Staatsrechtler fordert unabhängige Aufarbeitung des Missbrauchsskandals in der katholischen Kirche -„Katholische Seilschaften“ zwischen Justiz und Kirche

Staatsrechtler fordert unabhängige Aufarbeitung des Missbrauchsskandals in der katholischen Kirche -„Katholische Seilschaften“ zwischen Justiz und Kirche

Nach der Veröffentlichung von Missbrauchsvorwürfen gegen den verstorbenen Essener Kardinal Franz Hengsbach verstärkt der Kölner Staatsrechtler Stephan Rixen die Forderung nach einer externen Aufarbeitung des Missbrauchsskandals in der katholischen Kirche. „Völlig klar ist doch: Wenn man Institutionen – den Kirchen, den Sportverbänden – die Aufarbeitung allein überlässt, ist die Gefahr des Selbstschutzes enorm. Es darf am Ende nicht vom guten Willen einzelner Funktionäre abhängen, ob Aufarbeitung gelingt oder nicht“, sagte der Direktor des Instituts für Staatsrecht an der Universität zu Köln dem „Kölner Stadt-Anzeiger“ (Dienstag-Ausgabe). Der Fall Hengsbach zeige, wie notwendig Anstöße von außen seien, vor allem durch den Rechtsstaat. „Es kann nicht sein, dass die Fakten mehr als zehn Jahre vorliegen, aber kirchenintern weggeredet und weggeschlossen werden“, so Rixen weiter. Der Landtag von Nordrhein-Westfalen habe über einen Rechtsrahmen zur Aufarbeitung und unabhängige Kommissionen wiederholt beraten, er sollte jetzt „endlich die nötigen Entscheidungen treffen“, forderte Rixen.

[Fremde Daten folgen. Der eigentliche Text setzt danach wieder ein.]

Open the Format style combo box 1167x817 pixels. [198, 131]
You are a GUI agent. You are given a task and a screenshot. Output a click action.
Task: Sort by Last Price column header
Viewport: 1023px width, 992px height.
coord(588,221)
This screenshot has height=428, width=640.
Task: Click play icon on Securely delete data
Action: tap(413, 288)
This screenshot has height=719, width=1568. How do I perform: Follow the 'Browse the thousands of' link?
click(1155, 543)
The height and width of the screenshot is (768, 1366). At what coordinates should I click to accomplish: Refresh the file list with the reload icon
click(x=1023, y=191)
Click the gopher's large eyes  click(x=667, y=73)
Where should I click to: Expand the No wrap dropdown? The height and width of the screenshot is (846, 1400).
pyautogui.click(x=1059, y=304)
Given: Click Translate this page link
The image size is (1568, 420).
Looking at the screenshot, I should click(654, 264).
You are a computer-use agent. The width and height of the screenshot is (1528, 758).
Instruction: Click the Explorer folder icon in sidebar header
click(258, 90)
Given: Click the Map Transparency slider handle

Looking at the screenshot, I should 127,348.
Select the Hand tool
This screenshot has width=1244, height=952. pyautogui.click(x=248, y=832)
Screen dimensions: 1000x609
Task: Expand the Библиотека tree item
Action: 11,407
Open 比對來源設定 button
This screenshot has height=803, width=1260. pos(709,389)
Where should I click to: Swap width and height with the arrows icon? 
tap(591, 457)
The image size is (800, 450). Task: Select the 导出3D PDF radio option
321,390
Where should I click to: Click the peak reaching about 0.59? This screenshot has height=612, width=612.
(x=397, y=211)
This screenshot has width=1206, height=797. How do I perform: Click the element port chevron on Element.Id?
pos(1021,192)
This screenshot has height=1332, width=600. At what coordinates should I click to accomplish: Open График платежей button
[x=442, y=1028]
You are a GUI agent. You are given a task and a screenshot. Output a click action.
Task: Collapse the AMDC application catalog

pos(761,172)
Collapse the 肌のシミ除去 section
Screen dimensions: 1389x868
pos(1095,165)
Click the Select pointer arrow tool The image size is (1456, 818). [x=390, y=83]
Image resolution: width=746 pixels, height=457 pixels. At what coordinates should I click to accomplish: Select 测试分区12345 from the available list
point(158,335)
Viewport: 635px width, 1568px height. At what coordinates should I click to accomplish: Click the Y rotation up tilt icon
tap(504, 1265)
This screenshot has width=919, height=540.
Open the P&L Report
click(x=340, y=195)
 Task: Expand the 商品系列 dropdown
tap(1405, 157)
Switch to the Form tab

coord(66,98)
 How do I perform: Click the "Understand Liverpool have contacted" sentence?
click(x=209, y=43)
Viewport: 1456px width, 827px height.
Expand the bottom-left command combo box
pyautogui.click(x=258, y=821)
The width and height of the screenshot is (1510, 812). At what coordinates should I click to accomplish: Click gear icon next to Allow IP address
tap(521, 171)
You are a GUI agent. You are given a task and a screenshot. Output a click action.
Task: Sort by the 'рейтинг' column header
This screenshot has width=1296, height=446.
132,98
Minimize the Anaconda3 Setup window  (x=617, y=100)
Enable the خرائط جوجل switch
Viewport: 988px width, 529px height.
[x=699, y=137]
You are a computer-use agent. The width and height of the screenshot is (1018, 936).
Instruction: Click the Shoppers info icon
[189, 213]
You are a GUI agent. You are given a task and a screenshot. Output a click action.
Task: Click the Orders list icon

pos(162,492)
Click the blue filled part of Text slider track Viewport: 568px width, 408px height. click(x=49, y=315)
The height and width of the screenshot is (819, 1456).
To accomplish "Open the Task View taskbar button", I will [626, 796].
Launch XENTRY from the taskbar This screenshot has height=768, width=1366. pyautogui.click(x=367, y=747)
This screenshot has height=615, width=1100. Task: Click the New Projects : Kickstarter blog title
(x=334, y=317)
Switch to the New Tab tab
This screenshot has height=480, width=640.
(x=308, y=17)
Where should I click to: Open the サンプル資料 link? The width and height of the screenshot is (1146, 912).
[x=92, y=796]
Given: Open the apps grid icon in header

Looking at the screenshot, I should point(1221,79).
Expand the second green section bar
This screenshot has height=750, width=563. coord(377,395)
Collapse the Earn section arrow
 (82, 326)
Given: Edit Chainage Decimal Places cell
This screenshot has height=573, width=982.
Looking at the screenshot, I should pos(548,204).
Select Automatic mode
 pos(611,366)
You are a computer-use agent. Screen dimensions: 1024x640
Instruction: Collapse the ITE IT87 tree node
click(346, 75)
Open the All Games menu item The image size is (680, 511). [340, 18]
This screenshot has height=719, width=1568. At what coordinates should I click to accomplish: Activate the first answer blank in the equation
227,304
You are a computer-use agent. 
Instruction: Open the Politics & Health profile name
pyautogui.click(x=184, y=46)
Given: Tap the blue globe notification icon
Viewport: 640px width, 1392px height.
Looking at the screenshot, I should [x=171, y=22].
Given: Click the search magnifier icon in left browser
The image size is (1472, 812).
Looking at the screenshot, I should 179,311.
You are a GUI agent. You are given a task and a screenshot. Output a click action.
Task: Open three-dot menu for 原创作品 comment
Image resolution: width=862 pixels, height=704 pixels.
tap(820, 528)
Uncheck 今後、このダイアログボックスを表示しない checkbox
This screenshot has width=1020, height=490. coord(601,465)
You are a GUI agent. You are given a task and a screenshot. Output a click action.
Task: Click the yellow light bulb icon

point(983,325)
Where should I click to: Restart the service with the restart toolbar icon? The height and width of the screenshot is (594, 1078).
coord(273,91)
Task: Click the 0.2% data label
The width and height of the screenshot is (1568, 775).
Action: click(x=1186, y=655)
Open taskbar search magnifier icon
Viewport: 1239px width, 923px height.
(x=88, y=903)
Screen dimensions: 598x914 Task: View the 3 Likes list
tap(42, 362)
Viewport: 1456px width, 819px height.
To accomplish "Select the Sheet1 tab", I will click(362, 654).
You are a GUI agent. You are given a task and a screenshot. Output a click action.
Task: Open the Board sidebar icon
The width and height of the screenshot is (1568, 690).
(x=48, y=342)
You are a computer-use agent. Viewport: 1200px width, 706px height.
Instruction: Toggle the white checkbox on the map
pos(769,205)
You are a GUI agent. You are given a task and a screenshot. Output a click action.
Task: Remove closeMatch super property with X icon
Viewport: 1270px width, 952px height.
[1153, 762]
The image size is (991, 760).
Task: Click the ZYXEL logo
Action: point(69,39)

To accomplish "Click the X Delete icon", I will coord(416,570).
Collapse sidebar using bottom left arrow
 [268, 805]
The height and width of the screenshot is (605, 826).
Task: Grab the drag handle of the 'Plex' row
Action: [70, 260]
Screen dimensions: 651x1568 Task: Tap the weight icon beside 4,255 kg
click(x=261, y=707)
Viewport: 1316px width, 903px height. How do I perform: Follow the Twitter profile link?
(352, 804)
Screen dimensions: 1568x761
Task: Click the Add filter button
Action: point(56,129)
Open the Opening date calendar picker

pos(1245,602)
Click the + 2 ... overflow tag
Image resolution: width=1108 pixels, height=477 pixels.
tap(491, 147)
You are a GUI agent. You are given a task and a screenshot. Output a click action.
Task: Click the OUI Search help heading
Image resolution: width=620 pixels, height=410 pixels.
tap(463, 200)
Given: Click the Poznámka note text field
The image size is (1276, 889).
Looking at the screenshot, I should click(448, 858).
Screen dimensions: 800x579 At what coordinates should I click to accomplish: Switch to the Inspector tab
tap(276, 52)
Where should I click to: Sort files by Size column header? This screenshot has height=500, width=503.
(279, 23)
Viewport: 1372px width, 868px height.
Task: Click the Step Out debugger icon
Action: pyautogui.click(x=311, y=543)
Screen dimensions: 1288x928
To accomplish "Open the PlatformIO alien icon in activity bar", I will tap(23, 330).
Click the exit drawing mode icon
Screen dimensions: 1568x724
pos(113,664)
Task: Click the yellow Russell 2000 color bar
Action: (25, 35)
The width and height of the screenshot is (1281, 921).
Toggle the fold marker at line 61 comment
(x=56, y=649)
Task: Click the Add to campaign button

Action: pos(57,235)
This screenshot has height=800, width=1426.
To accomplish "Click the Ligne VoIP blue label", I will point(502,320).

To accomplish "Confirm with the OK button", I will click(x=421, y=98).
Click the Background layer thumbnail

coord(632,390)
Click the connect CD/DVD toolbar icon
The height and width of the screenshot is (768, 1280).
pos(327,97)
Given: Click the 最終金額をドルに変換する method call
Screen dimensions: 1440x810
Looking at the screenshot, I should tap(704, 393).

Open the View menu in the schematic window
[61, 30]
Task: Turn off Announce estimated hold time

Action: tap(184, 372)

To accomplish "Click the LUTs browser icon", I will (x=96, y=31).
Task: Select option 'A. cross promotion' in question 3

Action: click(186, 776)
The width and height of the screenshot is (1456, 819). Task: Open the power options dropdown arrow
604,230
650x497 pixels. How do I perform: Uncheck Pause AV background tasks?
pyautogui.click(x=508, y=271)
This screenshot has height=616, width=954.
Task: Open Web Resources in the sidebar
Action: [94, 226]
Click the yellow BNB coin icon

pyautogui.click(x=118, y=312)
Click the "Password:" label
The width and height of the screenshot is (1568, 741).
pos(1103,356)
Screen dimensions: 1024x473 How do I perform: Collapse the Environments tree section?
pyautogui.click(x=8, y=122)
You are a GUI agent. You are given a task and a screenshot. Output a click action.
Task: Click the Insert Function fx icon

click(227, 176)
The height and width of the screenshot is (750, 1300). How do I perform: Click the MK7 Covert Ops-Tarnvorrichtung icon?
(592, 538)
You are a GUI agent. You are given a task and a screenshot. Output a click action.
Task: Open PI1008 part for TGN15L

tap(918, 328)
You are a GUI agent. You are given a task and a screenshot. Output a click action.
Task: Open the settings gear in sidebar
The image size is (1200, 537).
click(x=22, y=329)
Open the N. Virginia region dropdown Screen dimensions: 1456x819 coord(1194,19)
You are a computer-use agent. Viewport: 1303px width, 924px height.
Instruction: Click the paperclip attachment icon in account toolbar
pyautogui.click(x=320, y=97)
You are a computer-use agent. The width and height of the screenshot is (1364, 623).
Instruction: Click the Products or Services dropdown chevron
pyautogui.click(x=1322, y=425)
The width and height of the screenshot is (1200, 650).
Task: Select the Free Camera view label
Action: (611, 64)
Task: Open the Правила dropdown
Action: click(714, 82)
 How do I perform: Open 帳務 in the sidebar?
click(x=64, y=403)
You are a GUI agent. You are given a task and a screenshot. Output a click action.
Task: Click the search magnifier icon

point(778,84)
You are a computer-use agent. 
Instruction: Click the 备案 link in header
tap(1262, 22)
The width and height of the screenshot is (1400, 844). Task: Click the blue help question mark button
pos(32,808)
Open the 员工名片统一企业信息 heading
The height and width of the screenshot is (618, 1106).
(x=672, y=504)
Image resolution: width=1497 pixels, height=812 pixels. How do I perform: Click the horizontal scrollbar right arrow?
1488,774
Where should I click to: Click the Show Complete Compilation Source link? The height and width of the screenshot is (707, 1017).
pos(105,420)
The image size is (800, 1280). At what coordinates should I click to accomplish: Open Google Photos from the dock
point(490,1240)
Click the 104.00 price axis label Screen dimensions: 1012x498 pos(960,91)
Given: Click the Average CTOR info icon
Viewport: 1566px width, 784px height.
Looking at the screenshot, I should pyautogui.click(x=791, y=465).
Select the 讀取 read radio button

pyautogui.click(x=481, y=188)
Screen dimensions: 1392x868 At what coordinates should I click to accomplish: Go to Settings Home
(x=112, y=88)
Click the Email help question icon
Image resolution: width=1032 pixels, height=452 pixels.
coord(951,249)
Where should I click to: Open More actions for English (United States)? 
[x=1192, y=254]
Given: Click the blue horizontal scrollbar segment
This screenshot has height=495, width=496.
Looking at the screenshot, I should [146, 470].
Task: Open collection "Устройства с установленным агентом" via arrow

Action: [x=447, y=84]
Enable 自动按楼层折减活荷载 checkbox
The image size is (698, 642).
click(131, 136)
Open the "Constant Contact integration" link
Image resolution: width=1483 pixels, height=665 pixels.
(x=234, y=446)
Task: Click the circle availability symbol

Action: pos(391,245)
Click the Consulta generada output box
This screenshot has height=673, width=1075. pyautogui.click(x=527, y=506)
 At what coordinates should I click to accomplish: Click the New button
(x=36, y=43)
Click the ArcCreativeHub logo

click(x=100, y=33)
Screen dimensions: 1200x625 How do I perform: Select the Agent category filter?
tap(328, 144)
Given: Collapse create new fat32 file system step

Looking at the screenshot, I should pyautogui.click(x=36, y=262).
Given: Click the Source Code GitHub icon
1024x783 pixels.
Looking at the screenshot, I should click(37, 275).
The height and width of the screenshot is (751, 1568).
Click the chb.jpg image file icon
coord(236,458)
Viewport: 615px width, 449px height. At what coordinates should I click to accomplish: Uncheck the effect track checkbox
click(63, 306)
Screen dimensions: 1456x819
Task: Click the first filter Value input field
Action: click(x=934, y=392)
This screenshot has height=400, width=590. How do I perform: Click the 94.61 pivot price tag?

Mit Blick auf die Rolle der Justiz bei der Aufarbeitung sprach er von „katholischen Seilschaften“, die in der Vergangenheit zu einer „Kumpanei zwischen Kirche und Justiz zulasten der Opfer“ geführt hätten. Fünf Jahre nach dem Erscheinen der sogenannten MHG-Studie zu Ausmaß und Strukturen des sexuellen Missbrauchs und seiner Vertuschung in der Kirche nahm Rixen die interdisziplinäre Forschungsarbeit gegen Kritik auch aus den Reihen der Bischöfe in Schutz. „Ich bin überrascht, wer sich alles zum Experten für medizinische und sozialwissenschaftliche Forschung aufschwingt und meint, die Ergebnisse der MHG-Studie schlechtreden zu können.“ Die Kritik sei „weder von Sachkenntnis getrübt noch von Fairness“. Die Autoren der Studie hätten sich auf ein Verfahren eingelassen, von dem sie gewusst hätten, dass es Limits enthielt – etwa beim Zugriff auf die Quellen. „Aber sie haben das getan, was gute Wissenschaftler in so einer Situation tun: erstmal anfangen.“ Nach der Studie sei vieles in Bewegung gekommen, allerdings „wenig koordiniert und nicht immer zielgerichtet“, monierte Rixen. Er machte dafür die Organisationsstruktur der Kirche verantwortlich, in der „letztlich jeder Bischof selbst bestimmt, was in seinem Bistum passiert“.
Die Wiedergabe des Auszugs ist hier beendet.